Il Covid, la paura, un anno e mezzo difficile hanno messo all’angolo il calcio e le passioni che sa scatenare. Ma al Genoa la lenta e tormentata ripresa pare andare su un palcoscenico tutto suo perché non grigio ma finalmente illuminato.

A Genova, parte rossoblu, c’è un’euforia come se fosse finita la guerra. Non contro Preziosi in fondo, ma contro un destino che pareva irreversibile ancor di più in tempo di pandemia. La calata di questa holding americana, su cui ancora bisognerà scoprire molti aspetti e semplicemente andranno seguiti nei loro progetti che illustreranno, è stata una scintilla per far rianimare una tifoseria spiaggiata da anni refiosi a dirla alla genovese.

Ora ci si incontra e quasi ci si abbraccia, in realtà non si può, come se veramente fosse finita la guerra. Prendo umilmente spunto da il grande Gianni Mura che attaccò il suo pezzo su Repubblica dopo Genoa-Oviedo di Coppa Uefa con qualificazione ottenuta con gol di Skurhavy e successivo boato del Ferraris e incontenibile gioia del presidente Spinelli, proprio con due righe uniche: “C’è gente intorno a me che si abbraccia come fosse finita la guerra”. Mai è stata celebrata così una vittoria che pure non era una finale.

A distanza di decine di anni quella immagine potrebbe trasferirsi a Marassi domenica sera per la sfida Genoa-Roma che già è un match che vale tanto per la classifica tremebonda del Grifone, ma che vale come appuntamento unico: è la partita che fa partire un’altra pagina della lunga storia di questo club fondato nel 1893. Dagli inglesi agli americani di 777 Partners che hanno portato Shevcenko come mister e che hanno nominato a sorpresa il professor Alberto Zangrillo noto medico, non solo perché al fianco di Silvio Berlusconi, ma soprattutto un grande tifoso genoano. Insomma un pallone d’oro in panca e uno da Gradinata Nord in tribuna. Basterebbe questo per sognare dicono quelli che hanno i capelli bianchi giocando a carte nei club dove campeggiano le foto ingrigite dei miti del passato, aggiornate da Branco e Aguilera fino a Milito. Invece non basta.
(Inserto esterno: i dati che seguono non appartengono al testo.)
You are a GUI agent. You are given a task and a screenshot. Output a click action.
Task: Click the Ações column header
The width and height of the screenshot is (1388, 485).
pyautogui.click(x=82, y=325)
L’eredità raccolta dagli statunitensi è una squadra falcidiata da infortuni e che si scopre con un tasso tecnico approssimativo tanto che a gennaio serve una cura da cavallo e soprattutto tanti dollari o euro, fa lo stesso, per non finire male, per non mortificate questo rinascimento di una società che stava scivolando nella malinconia. Inutile girarci intorno, Con la Roma di Mourinho servirà un miracolo ma a pensarci bene in quella serata il Ferraris era una bolgia come sarà anche stavolta e l’aria di orgoglio ritrovato si respira pure in questi giorni dove tra genoani ci si guarda come se fosse finita la guerra. Giusto il tempo per iniziarne un’altra, magari più ambiziosa, ma senza facili illusioni.